→ Work to complete:
Using the entries below, output each line exactly from the first through the one that contains "Task: Switch to the Results sub-tab".

[Collected data]
--------------------------------------------------
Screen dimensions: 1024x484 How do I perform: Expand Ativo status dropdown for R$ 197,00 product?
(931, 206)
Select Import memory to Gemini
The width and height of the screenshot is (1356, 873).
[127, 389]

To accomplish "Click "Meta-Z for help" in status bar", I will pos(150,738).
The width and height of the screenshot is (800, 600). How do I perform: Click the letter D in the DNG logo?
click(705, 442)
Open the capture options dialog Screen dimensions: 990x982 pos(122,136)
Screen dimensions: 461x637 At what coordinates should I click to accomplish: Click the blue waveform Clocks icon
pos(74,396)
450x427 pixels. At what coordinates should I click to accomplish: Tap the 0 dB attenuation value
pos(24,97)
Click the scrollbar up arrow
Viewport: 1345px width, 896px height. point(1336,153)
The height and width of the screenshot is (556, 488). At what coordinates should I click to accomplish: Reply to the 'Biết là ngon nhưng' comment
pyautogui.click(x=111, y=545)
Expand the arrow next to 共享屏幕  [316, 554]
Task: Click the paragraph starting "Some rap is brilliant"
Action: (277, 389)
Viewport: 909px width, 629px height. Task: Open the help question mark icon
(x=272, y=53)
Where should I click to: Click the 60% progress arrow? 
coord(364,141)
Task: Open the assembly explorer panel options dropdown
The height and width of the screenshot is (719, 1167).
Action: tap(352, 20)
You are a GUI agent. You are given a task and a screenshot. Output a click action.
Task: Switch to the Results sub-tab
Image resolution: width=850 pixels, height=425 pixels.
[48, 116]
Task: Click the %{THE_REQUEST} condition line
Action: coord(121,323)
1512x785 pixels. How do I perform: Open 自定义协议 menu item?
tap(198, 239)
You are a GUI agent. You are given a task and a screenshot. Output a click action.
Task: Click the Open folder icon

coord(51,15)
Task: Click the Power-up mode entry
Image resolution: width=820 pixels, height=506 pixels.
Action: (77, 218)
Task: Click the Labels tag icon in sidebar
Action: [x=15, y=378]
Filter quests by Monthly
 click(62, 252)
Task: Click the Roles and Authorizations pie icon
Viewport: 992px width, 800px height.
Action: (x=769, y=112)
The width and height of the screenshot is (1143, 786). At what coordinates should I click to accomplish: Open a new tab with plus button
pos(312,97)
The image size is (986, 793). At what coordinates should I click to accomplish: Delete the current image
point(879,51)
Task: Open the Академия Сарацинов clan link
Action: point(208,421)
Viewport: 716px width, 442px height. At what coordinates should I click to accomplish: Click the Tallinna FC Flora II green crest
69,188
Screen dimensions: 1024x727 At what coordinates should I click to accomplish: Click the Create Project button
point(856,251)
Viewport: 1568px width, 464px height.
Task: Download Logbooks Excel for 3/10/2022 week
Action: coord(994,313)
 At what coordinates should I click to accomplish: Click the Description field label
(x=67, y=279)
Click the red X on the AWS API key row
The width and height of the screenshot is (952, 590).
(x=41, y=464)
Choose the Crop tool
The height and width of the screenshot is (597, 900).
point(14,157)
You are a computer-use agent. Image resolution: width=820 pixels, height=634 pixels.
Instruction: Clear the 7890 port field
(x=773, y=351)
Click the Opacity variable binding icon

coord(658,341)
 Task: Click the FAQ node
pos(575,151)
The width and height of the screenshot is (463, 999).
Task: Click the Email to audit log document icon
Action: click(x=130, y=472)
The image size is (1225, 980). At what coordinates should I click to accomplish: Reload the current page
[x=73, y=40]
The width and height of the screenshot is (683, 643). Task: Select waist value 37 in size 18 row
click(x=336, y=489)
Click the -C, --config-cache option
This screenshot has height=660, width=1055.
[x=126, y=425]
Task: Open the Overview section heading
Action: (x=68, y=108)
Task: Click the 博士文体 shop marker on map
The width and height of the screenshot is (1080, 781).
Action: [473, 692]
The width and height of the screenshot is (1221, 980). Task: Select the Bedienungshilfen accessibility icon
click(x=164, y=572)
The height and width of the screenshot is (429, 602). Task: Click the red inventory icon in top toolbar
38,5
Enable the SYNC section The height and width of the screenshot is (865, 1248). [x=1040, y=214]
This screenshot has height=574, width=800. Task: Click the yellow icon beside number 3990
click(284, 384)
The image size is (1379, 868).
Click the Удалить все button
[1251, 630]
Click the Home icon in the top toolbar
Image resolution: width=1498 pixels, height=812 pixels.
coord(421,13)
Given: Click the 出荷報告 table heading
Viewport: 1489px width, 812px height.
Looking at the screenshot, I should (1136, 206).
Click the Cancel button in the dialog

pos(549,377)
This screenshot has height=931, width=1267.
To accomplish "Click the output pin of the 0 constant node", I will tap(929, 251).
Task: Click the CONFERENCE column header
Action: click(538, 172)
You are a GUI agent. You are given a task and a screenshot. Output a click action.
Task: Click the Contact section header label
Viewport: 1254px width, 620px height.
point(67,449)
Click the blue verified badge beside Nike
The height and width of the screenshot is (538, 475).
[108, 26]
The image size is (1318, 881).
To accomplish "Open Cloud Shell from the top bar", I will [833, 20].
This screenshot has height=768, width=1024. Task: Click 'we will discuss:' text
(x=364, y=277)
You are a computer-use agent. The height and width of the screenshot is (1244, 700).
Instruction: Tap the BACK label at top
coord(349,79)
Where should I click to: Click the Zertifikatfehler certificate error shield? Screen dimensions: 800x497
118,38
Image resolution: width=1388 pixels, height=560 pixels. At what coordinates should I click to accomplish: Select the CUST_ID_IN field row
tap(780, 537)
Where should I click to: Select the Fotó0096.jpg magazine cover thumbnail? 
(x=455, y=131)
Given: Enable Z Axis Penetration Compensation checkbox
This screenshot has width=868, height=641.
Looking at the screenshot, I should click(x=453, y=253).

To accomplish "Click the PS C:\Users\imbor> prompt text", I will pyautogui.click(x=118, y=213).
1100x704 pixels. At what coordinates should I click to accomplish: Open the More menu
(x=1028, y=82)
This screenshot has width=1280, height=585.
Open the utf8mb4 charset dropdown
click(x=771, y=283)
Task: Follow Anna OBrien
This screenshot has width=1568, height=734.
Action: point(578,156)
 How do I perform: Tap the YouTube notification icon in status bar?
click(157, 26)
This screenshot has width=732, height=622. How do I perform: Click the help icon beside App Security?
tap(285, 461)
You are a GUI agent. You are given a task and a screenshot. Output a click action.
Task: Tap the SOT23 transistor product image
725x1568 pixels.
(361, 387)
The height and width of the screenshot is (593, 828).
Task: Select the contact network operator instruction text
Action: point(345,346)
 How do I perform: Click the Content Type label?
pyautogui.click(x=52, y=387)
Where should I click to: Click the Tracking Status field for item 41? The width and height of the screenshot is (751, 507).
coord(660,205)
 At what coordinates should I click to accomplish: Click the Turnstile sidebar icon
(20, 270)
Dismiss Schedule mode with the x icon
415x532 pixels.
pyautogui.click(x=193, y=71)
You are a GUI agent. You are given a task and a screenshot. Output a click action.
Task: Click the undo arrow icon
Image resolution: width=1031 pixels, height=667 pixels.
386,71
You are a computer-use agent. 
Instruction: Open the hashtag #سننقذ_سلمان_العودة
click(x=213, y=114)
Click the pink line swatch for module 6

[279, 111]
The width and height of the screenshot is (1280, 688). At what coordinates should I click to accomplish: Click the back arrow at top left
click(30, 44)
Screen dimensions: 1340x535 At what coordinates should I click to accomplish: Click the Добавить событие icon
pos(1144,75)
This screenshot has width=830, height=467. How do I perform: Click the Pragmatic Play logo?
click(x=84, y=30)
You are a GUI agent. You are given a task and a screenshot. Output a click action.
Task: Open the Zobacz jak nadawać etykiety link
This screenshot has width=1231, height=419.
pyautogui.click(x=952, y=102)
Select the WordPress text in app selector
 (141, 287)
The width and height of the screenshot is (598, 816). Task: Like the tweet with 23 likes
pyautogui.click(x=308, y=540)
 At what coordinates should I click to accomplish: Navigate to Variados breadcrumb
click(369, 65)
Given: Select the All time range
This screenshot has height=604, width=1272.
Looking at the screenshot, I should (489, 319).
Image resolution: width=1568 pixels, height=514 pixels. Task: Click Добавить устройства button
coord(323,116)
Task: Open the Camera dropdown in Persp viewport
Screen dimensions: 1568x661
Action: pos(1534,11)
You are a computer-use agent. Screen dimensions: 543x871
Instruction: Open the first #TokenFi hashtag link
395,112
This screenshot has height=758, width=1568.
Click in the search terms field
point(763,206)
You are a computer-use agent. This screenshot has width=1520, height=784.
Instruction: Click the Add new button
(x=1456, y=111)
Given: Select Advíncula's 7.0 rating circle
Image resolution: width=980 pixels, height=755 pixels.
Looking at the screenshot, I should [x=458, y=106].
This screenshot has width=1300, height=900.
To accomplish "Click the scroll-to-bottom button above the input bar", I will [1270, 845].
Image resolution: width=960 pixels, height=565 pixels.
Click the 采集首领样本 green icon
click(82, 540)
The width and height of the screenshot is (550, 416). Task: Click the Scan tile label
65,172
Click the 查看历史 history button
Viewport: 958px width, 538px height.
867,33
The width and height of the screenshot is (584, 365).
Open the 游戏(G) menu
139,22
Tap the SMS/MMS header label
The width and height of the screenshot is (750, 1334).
--------------------------------------------------
→ Completed task:
Screen dimensions: 1024x484 How do I perform: Expand Ativo status dropdown for R$ 197,00 product?
(931, 206)
Select Import memory to Gemini
The width and height of the screenshot is (1356, 873).
[127, 389]

To accomplish "Click "Meta-Z for help" in status bar", I will pos(150,738).
The width and height of the screenshot is (800, 600). How do I perform: Click the letter D in the DNG logo?
click(705, 442)
Open the capture options dialog Screen dimensions: 990x982 pos(122,136)
Screen dimensions: 461x637 At what coordinates should I click to accomplish: Click the blue waveform Clocks icon
pos(74,396)
450x427 pixels. At what coordinates should I click to accomplish: Tap the 0 dB attenuation value
pos(24,97)
Click the scrollbar up arrow
Viewport: 1345px width, 896px height. point(1336,153)
The height and width of the screenshot is (556, 488). At what coordinates should I click to accomplish: Reply to the 'Biết là ngon nhưng' comment
pyautogui.click(x=111, y=545)
Expand the arrow next to 共享屏幕  [316, 554]
Task: Click the paragraph starting "Some rap is brilliant"
Action: (277, 389)
Viewport: 909px width, 629px height. Task: Open the help question mark icon
(x=272, y=53)
Where should I click to: Click the 60% progress arrow? 
coord(364,141)
Task: Open the assembly explorer panel options dropdown
The height and width of the screenshot is (719, 1167).
Action: tap(352, 20)
You are a GUI agent. You are given a task and a screenshot. Output a click action.
Task: Switch to the Results sub-tab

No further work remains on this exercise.